Os números são dolorosos e a realidade é muito triste, pois segundo a OMS(Organização Mundial de Saúde), uma em cada três mulheres no mundo é vítima de violência doméstica. Colocando em números simplórios, um terço das mulheres do planeta sofreu ou sofrerá com violência dentro dos seus lares.
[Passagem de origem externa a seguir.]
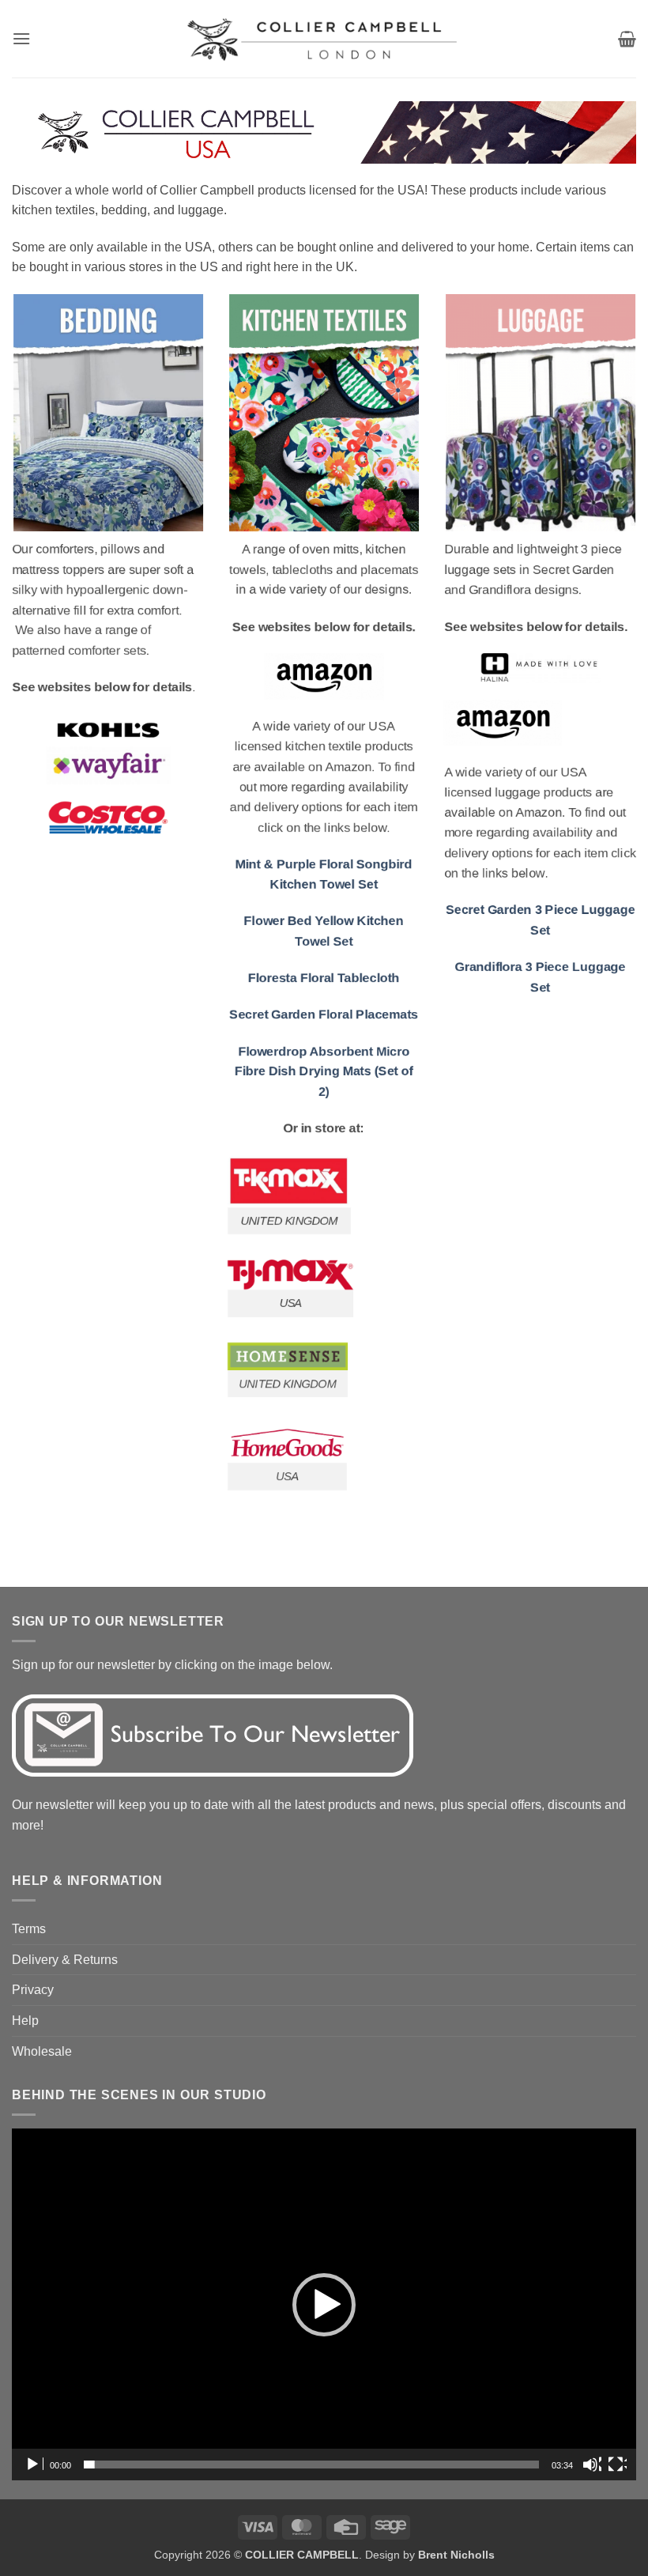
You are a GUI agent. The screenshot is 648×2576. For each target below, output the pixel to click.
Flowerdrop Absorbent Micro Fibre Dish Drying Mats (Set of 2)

Do ponto de vista da lei, o Novo Código Civil de 2002 traz consigo o princípio da igualdade entre homens e mulheres, em direitos e obrigações. O Direito Civil vem justamente para mostrar, perante a lei, que homens e mulheres são iguais. Mas não é isso que vemos cotidianamente nos lares, incluindo os brasileiros. As mulheres sofrem violência doméstica e urbana pois existe na sociedade em geral – e muito na brasileira – um censo enraizado de que as mulheres são, de alguma forma, propriedade dos homens. E não precisamos ir muito longe para encontrar exemplos.

Maria da Penha, que inspirou a lei tão transformadora, era uma mulher com doutorado, estudiosa, de “boa família”. Isso não impediu que seu ex-marido tentasse matá-la por duas vezes. Dentro do ciclo de violência, existem inúmeras camadas de sofrimento, ameaça, medo pelos filhos, dependência financeira e afetiva, e medo por si mesma.

Os noticiários brasileiros estão repletos, todos os dias, de mulheres mortas, abusadas e agredidas pelos seus maridos ou ex-companheiros, seus pais e pais de seus filhos. A culpa é das mulheres? Não. É de uma sociedade patriarcal, machista, que acredita que o papel da mulher é subserviente, e precisa de total aprovação masculina para existir. Dentro desse cenário, a mulher torna-se uma pária, e a violência é naturalizada. Basta pensar na frase: “Em briga de marido e mulher não se mete a mulher”. É dessa mudança de mentalidade que precisamos.

Só quem sofreu muita violência sabe “onde dói o calo”. Onde doeu o tapa no rosto. Onde machucou o puxão no braço. Imagine denunciar aquele que um dia foi seu esposo, mas que hoje é seu algoz. Muitas mulheres denunciam, e felizmente, o número de denúncias aumenta a cada dia. Algumas vezes, a denúncia vem tarde demais.

Por isso o Direito trabalha para que exista segurança para as mulheres no âmbito das relações, e para que a mentalidade social mude aos poucos,mesmo que gradualmente.